Please return the listing below exactly, without any of its pictures.

Data extracts: Begin

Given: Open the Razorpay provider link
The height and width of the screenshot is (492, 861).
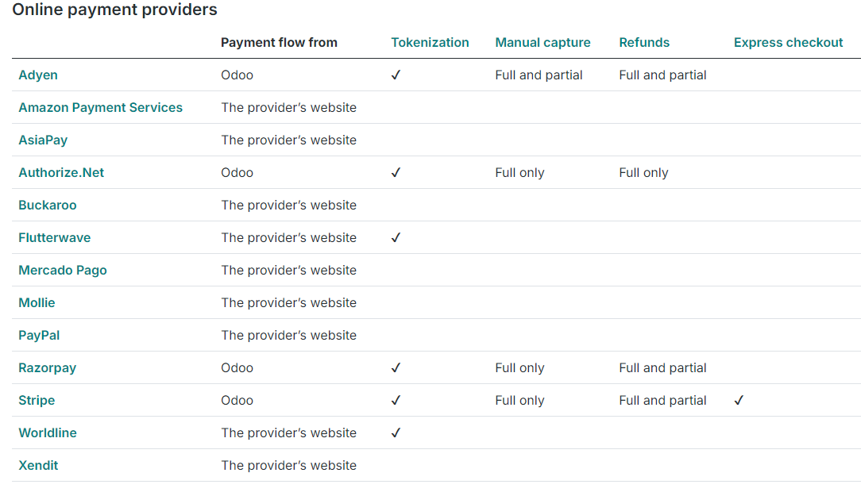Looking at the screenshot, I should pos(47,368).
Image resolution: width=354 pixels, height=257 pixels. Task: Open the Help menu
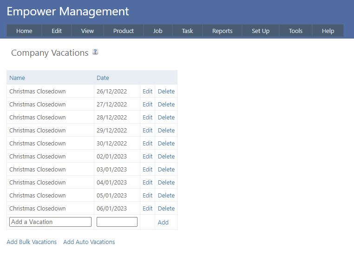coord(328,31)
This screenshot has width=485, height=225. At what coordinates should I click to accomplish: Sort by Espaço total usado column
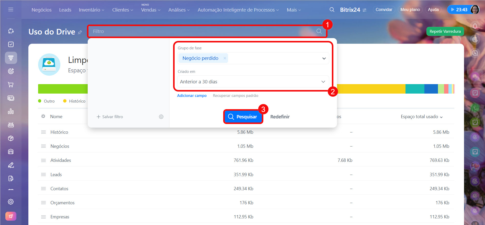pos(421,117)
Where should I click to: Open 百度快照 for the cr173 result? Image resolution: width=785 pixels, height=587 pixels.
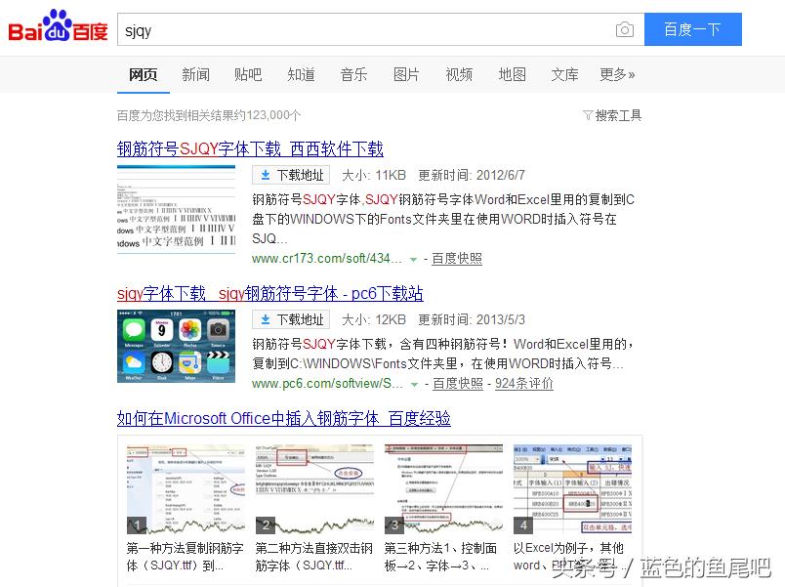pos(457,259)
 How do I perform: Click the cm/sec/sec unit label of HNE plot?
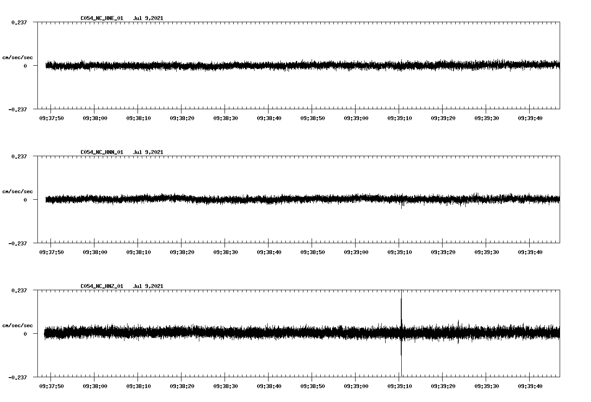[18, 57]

Data extracts: End

## Written answer
Given: Open the Razorpay provider link
The height and width of the screenshot is (492, 861).
Looking at the screenshot, I should pos(47,368).
Image resolution: width=354 pixels, height=257 pixels. Task: Open the Help menu
coord(328,31)
This screenshot has width=485, height=225. At what coordinates should I click to accomplish: Sort by Espaço total usado column
pos(421,117)
Where should I click to: Open 百度快照 for the cr173 result? Image resolution: width=785 pixels, height=587 pixels.
pos(457,259)
 How do I perform: Click the cm/sec/sec unit label of HNE plot?
[18, 57]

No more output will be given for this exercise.